The upshot was that I had to turn around and retrace my path 200 plus miles back up the road in order to avoid any potato chip bag popping mountain passes.
Then, once we both started looking more closely at the details of this load, some other things came to light, namely the destination. The dispatch info said this load was destined for Sacramento. The paperwork in my hand said Colton. These are not the same place. Not even close. Well, ok same state, but California is kind of a big state. Anyways this was about the time they said I should just take it to the yard in Salem and drop it for another truck to relay. Then they changed their minds becausr the next load they wanted me to pickup was in Portland and bound for Washington and there wasnt time for me to go all the way to Salem and then back up to Portland, so to speed things along they said just swap loads in Portland.

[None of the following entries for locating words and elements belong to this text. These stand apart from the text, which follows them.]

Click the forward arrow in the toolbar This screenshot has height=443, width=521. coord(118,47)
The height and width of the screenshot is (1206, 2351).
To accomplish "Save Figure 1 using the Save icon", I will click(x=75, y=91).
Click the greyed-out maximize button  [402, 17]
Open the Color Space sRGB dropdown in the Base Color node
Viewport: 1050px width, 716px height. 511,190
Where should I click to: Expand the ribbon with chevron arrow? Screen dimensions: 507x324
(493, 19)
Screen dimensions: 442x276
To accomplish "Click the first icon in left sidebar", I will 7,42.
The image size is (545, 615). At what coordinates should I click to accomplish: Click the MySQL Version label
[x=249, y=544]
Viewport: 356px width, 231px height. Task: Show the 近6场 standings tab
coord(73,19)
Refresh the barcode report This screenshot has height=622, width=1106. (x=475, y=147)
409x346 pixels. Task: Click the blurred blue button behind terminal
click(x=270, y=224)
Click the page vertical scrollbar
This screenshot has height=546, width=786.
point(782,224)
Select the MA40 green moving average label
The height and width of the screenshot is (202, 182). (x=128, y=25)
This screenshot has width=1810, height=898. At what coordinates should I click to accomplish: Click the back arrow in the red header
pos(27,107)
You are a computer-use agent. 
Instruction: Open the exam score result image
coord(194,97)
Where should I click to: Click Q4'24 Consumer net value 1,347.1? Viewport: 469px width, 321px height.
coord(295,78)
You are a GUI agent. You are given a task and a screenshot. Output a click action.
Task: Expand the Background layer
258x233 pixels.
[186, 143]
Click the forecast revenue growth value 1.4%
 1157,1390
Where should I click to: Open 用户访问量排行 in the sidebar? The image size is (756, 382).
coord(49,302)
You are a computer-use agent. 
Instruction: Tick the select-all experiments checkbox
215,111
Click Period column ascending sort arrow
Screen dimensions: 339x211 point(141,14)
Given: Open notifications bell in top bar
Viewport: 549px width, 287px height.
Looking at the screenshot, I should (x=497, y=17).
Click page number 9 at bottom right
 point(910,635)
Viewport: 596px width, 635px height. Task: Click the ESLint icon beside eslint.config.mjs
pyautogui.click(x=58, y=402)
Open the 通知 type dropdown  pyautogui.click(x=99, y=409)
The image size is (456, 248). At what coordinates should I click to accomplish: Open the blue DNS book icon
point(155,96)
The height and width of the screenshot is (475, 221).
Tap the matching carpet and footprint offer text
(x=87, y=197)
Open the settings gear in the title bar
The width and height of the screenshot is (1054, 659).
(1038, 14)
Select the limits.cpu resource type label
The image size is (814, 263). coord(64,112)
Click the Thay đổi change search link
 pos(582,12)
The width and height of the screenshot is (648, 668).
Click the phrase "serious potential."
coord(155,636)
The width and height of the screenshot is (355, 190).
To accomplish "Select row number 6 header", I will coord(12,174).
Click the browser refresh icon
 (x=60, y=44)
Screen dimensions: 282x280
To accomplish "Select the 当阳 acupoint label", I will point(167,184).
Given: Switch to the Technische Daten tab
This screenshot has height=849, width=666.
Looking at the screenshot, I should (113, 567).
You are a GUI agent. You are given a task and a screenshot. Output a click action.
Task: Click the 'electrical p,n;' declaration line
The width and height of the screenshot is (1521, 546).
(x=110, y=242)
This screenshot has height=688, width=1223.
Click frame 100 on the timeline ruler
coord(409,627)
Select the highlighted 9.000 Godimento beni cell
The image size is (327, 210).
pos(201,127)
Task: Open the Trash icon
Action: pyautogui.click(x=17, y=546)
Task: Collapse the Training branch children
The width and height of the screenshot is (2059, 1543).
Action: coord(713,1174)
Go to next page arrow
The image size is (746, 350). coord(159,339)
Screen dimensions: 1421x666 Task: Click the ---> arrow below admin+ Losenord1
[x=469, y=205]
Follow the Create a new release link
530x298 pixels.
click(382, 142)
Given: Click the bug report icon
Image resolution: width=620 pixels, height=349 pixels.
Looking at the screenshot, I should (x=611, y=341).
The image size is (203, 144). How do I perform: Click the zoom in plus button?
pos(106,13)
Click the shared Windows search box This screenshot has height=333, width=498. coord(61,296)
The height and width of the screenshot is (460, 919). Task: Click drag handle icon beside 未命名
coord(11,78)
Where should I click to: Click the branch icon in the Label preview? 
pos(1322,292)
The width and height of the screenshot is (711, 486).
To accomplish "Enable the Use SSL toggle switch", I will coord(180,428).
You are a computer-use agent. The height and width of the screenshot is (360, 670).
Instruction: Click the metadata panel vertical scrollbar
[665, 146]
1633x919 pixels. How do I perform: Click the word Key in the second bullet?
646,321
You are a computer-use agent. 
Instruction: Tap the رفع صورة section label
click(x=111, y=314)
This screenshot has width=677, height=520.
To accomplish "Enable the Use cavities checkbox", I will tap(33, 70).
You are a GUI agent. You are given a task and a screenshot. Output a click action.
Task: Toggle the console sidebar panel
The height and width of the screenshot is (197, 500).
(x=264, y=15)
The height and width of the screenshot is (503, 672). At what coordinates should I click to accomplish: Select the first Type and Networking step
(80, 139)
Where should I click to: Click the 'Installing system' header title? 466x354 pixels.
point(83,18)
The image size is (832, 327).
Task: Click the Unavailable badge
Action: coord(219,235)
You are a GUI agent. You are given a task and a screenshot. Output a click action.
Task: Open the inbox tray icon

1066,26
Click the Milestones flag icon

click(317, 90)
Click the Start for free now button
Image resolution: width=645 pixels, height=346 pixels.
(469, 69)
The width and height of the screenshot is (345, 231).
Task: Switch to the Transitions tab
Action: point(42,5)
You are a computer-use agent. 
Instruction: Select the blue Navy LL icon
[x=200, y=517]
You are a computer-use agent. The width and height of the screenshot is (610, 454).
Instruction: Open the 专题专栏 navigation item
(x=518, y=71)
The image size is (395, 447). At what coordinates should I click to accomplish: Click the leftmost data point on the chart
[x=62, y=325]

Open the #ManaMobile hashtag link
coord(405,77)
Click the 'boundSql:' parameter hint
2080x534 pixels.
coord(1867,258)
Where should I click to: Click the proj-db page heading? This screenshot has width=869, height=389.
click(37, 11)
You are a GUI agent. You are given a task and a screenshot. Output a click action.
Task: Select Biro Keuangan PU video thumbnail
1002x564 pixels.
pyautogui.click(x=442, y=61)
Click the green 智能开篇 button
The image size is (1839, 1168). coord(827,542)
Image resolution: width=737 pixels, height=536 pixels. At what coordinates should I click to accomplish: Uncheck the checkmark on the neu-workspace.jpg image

At this point I should express how grateful I am that I am a driver and not in the planning and logistics department.
Anyhow, the new load wasn’t in Portland when I got there. It was still in Salem. So after informing my dispatcher that thus load too was now beyond my powers to deliver on time, I was instructed to head to Salem and again, do my best. Of coarse once here in Salem there was some confusing discussion about breaks and hours of service – again not something I am going to even try to explain here – which ultimately resulted in me calling it a day and resolving to continue doing my best tomorrow. Meanwhile I feel very satisfied that despite all the twists and turns, I’ve done a good days work. I did make some good mileage, even if it was sort of in the wrong direction, and I communicated pretty well with my dispatcher. I think we make a good team. So all in all I’m having a good time. I’m very happy with my job. It’s nice to work for an employer who, when all is said and done, asks only that I stay safe, stay legal, and as for the rest, do the best that I can; and you know what? I always do.